I watch silently as he lies beside me, eyes flickering beneath the dim light of the moon. The rays trickle in through the crack in the curtains, their luminosity almost sinful across such pallid flesh. He glows with it, simply sparkles with the way it accents every defining bone and curvature of his face, his neck, and those hands. The beginnings of bruises are forming, purplish and almost gold in the colour of the light. My fingers itch to reach forward and brush across the wounded skin, to press lightly against each mark and take delight in knowing, like a puzzle, they would fit; but I don’t. Instead, I take a sick pleasure in feeling my innocence slowly slip away, all hopes of reaching the pearly gates diminishing as I feel myself completely blanketed with warmth at the sight.

But I can’t ask him to stay.

As the night wears on, I grow tired; my body aches for relief, my eyes flutter with the heavy weight of slumber upon them. My mind fights to keep each train of thought from docking at the station, rushing onward across each track. I recall the actions of the evening, each recollection causing a part of me to tremble with that same sick delight. Wounds, much like the scar now integrated into my chest as long as a single nail could drag and the fresh bite mark in taut muscle, throbbing with prolonged heat and a dull pain where neck meets shoulder, cause part of me to stir that should be long left satiated. They’re not; I need more, I’ll always need more.

And yet, I can’t ask him to stay.

Dawn comes to a head, golden sunlight now pouring through the crevice between curtain and window. I’m nearly lost, every part of me weakened, eyes barely able to see through thin slits, but they do. Now he glows with a halo above raven locks, a glimmer to each strand visible even in the shadow. I let my face rest in the soft, musky scent of his hair, each breath causing a ripple. I smile as I watch him shift, sleep beginning to dissipate. He begins to wake now just as my eyes close, the heat of his body rising to a level that blankets me still. I hear noise in the distance, my name tumbling from soft lips I can still taste upon my own, can still feel across my skin.
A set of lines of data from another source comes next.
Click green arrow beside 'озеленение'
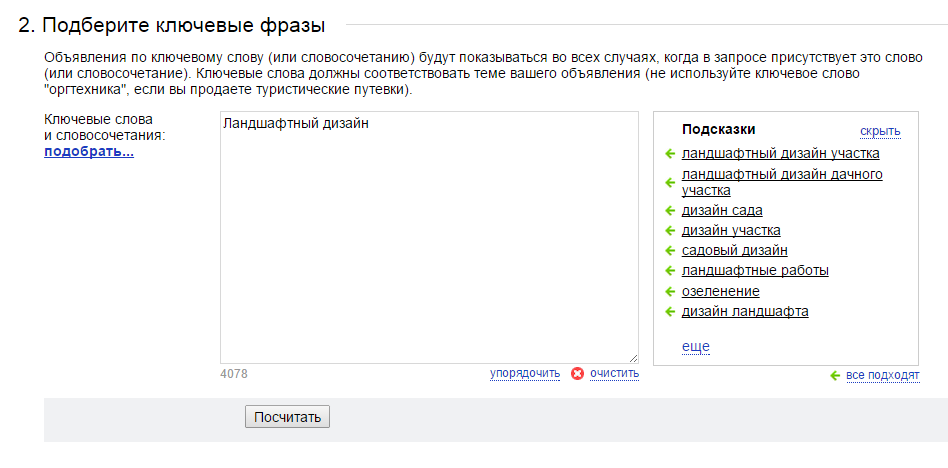948x468 pixels. tap(669, 292)
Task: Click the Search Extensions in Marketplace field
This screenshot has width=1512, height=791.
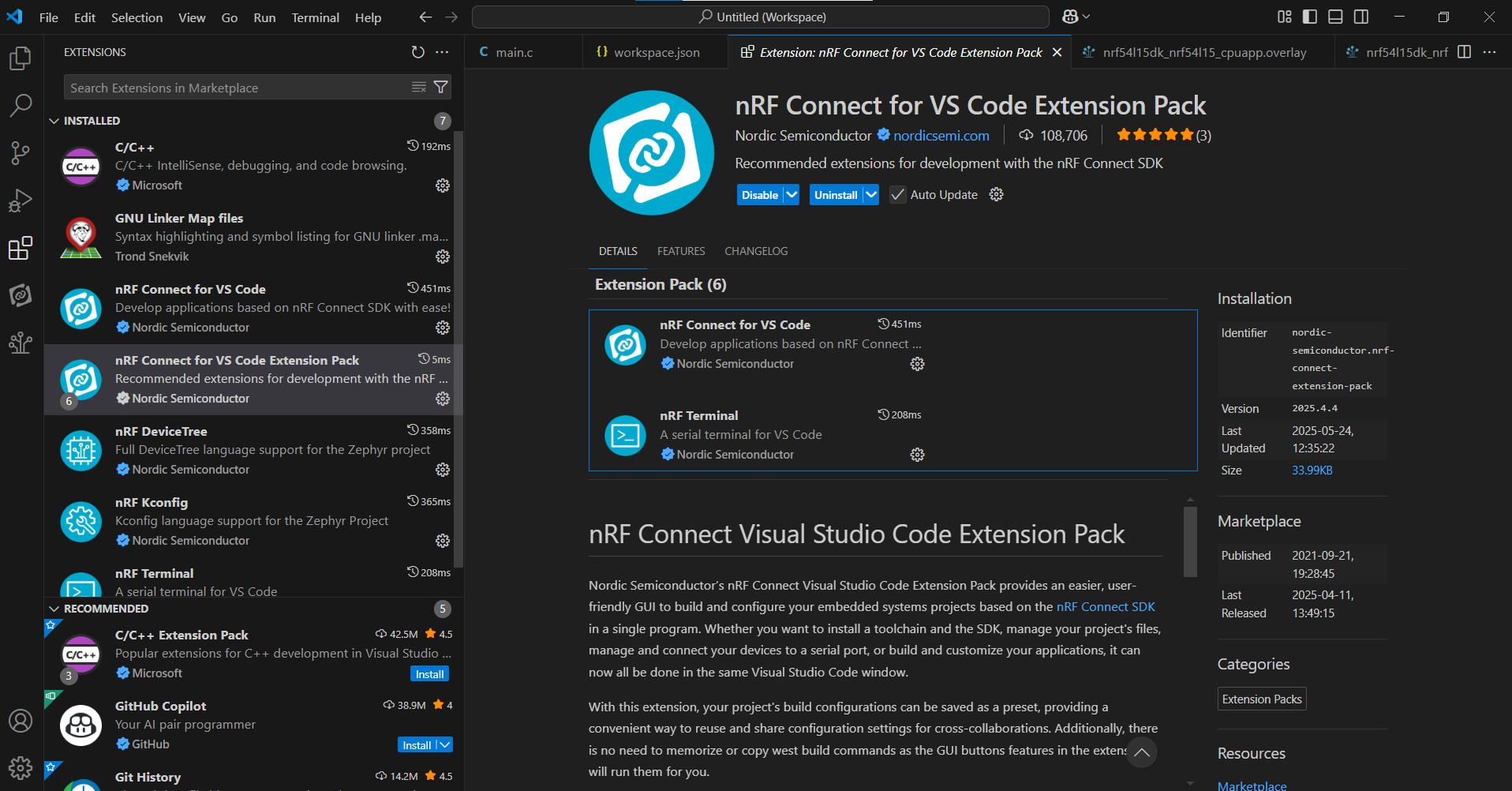Action: (237, 88)
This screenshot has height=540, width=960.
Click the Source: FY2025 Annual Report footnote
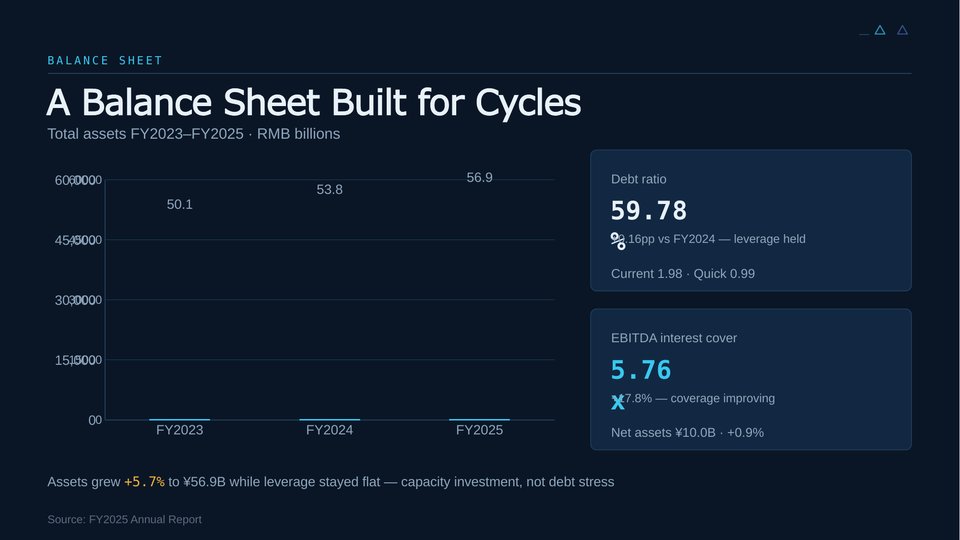click(124, 519)
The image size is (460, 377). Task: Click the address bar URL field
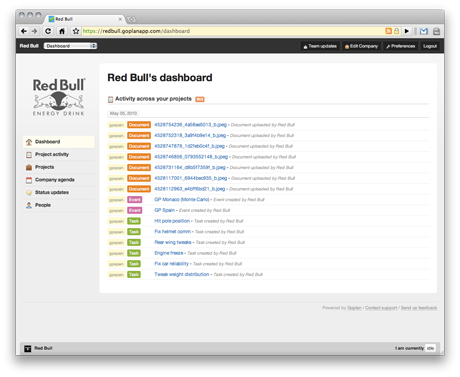coord(233,31)
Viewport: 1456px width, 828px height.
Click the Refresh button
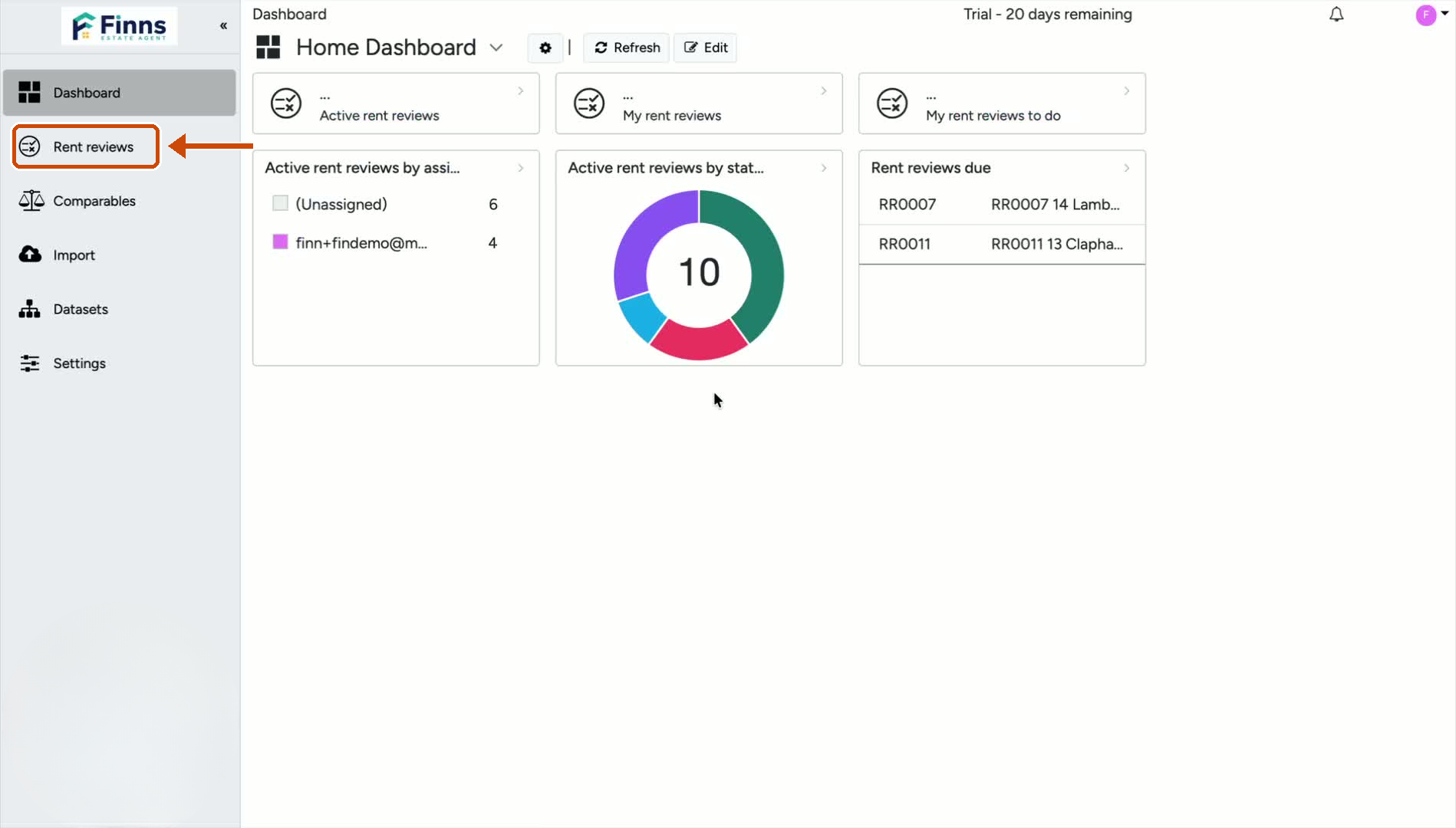(627, 48)
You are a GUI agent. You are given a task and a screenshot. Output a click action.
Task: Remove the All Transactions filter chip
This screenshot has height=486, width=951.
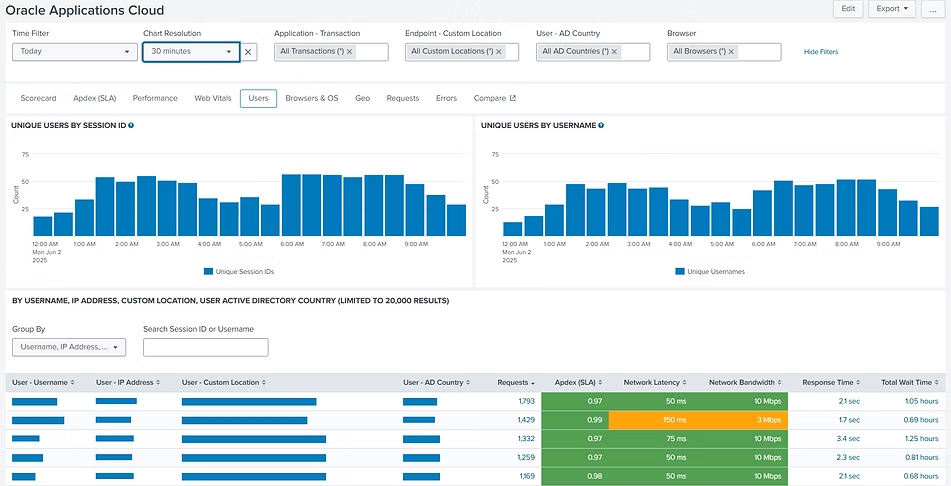click(349, 51)
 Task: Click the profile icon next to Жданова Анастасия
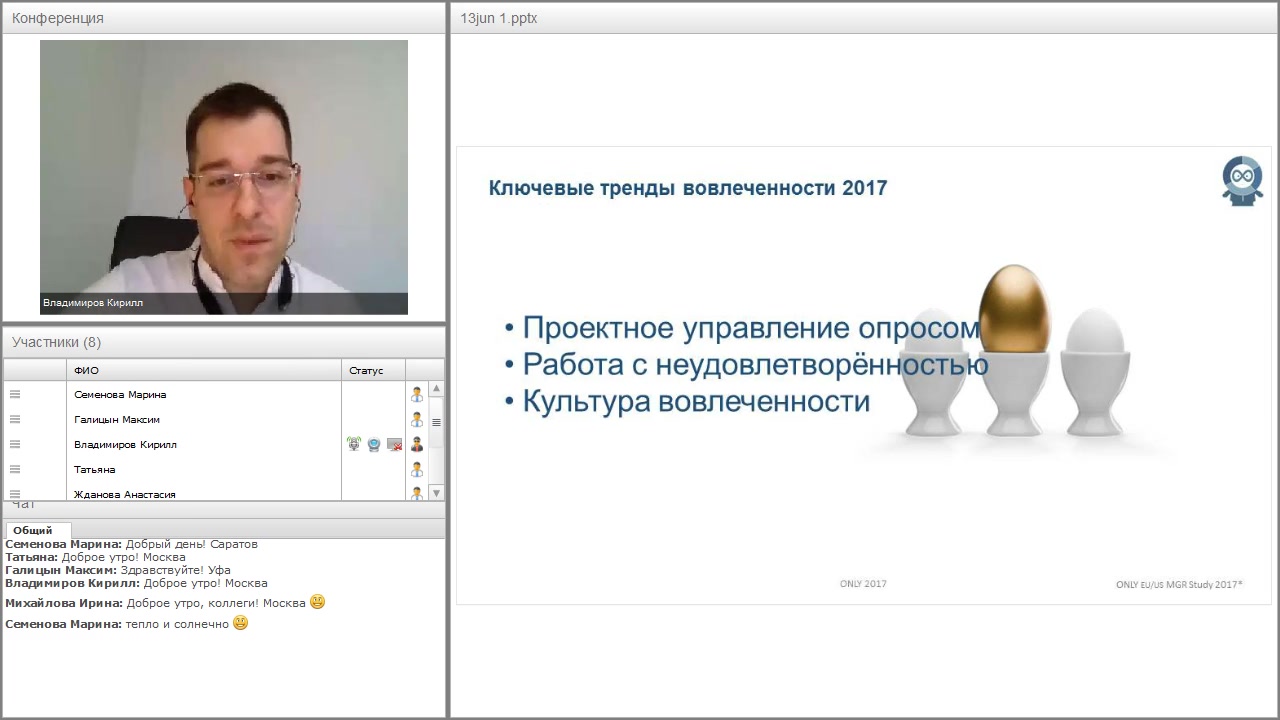pyautogui.click(x=416, y=493)
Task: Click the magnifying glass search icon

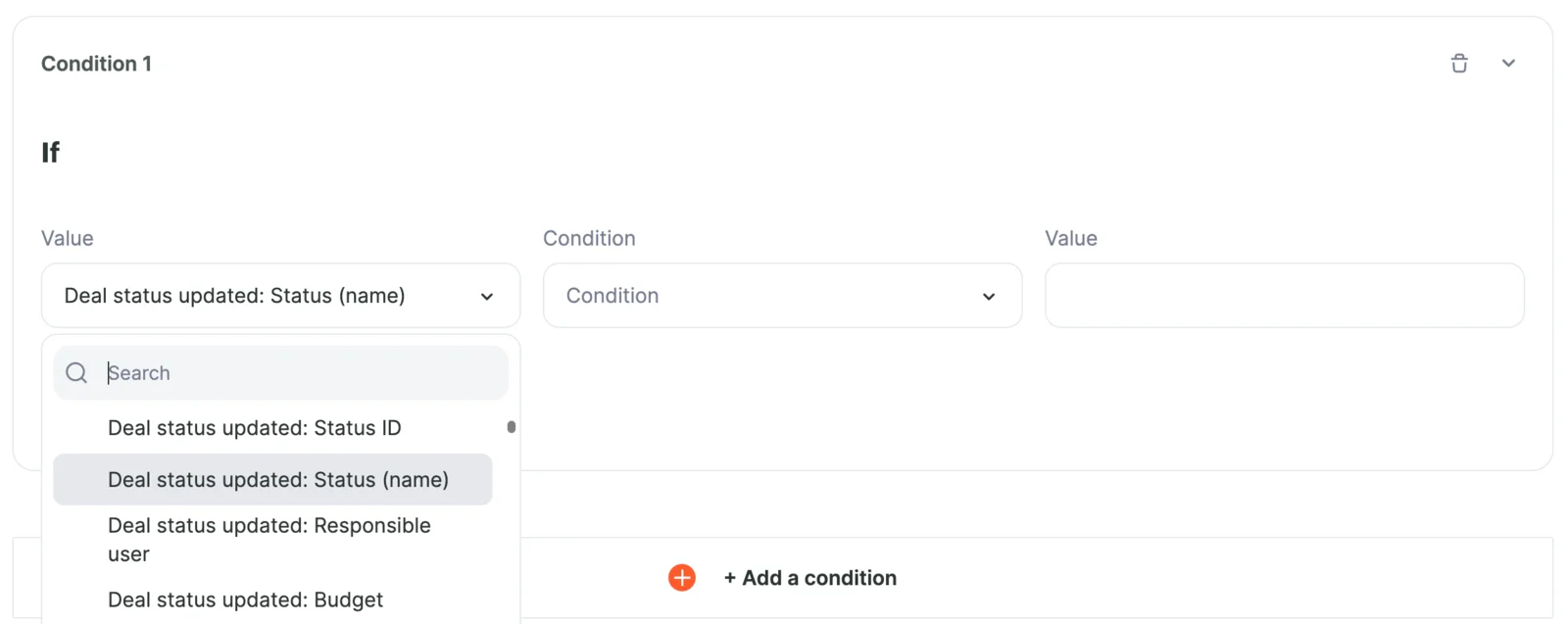Action: (x=75, y=372)
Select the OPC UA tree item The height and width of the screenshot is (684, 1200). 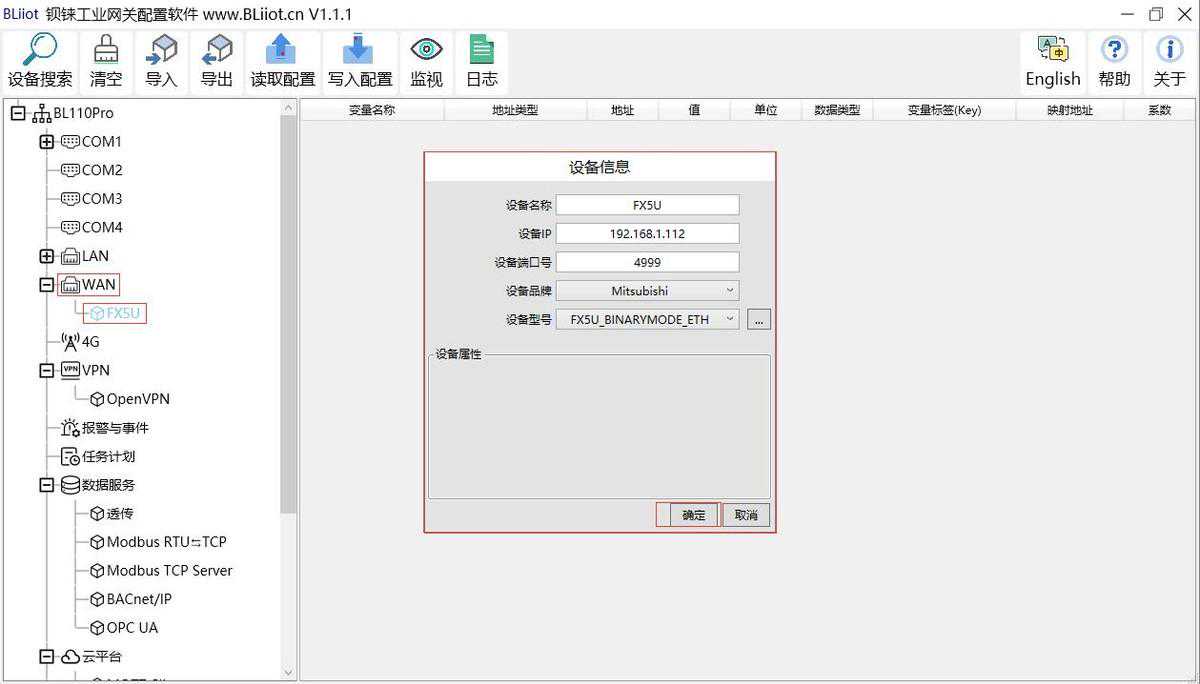tap(132, 628)
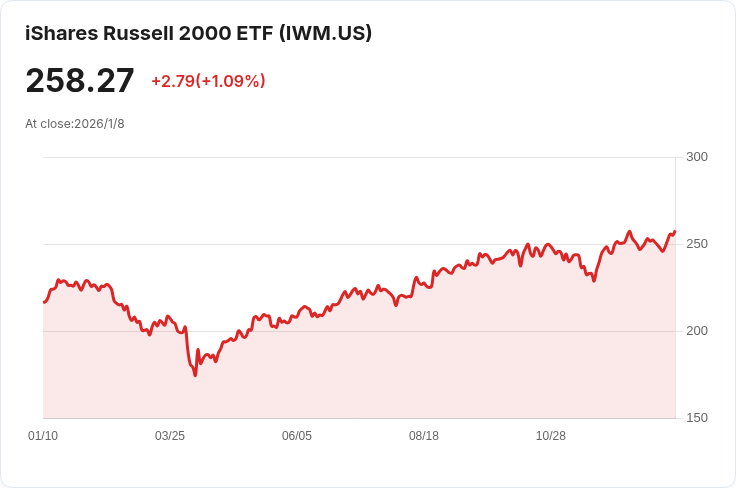
Task: Click the 03/25 date label
Action: pyautogui.click(x=170, y=436)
I open my eyes to find an empty room, warmth now replaced with cold despite the sun that still looms overhead. It doesn’t reach me from where I lay, hidden in the shadows beneath the bed where I was meant to have stayed. The sound in the distance quickly becomes an echo of a memory, of a scream long since gone. I close my eyes again, fingers clutching, resting into a crease of carpet, much like a puzzle. My wrists ache with fresh bruises, my nails caked with blood from digging into the hardwood floor beneath the thin rug, from ripping through clothing and grasping at skin I didn’t wish to let go of. I sob quietly and bury my face into the disgusting navy, almost as dark as black, rug beneath.

I never have the chance to ask him to stay because he’s already gone.